Items listed in a dataset
= = =
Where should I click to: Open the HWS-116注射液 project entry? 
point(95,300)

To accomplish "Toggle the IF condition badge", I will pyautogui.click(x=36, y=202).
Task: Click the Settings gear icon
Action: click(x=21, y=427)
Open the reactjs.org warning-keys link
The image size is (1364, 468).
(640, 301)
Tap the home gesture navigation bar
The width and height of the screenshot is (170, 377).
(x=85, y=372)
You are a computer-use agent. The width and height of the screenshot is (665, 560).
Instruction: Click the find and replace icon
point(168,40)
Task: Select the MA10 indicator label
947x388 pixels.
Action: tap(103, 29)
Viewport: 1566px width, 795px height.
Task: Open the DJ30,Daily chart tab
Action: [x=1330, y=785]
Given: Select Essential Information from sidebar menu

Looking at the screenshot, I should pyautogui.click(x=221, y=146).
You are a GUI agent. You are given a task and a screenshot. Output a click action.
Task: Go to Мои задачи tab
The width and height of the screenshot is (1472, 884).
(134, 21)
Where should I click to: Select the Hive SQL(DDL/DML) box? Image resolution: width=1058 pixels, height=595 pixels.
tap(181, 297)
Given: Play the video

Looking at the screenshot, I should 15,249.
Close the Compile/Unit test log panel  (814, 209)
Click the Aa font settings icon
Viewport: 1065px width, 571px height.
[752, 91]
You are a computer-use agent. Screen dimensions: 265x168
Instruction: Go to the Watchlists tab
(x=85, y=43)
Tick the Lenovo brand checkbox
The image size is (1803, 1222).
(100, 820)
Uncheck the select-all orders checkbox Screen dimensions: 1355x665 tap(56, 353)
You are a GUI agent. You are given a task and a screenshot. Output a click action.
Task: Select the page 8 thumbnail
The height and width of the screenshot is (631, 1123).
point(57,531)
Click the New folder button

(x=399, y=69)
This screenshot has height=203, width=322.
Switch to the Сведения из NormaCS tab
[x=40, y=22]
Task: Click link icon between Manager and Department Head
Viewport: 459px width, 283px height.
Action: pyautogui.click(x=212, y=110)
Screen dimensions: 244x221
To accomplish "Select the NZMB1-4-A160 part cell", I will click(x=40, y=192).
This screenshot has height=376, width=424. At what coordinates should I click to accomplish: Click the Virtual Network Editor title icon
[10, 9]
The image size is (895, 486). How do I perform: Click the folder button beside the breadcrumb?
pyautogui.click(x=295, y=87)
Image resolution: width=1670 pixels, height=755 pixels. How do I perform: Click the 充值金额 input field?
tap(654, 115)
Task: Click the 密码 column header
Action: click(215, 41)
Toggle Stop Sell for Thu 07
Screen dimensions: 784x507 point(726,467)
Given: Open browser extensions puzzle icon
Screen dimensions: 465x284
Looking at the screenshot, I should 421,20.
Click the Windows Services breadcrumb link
= = =
*Exercise goal:* Reproduce the rows verbatim, beginning with the line that contains "This screenshot has height=376, width=424." and continuing through the line that contains "pyautogui.click(x=295, y=87)".

*Result of the task:*
This screenshot has height=376, width=424. At what coordinates should I click to accomplish: Click the Virtual Network Editor title icon
[10, 9]
The image size is (895, 486). How do I perform: Click the folder button beside the breadcrumb?
pyautogui.click(x=295, y=87)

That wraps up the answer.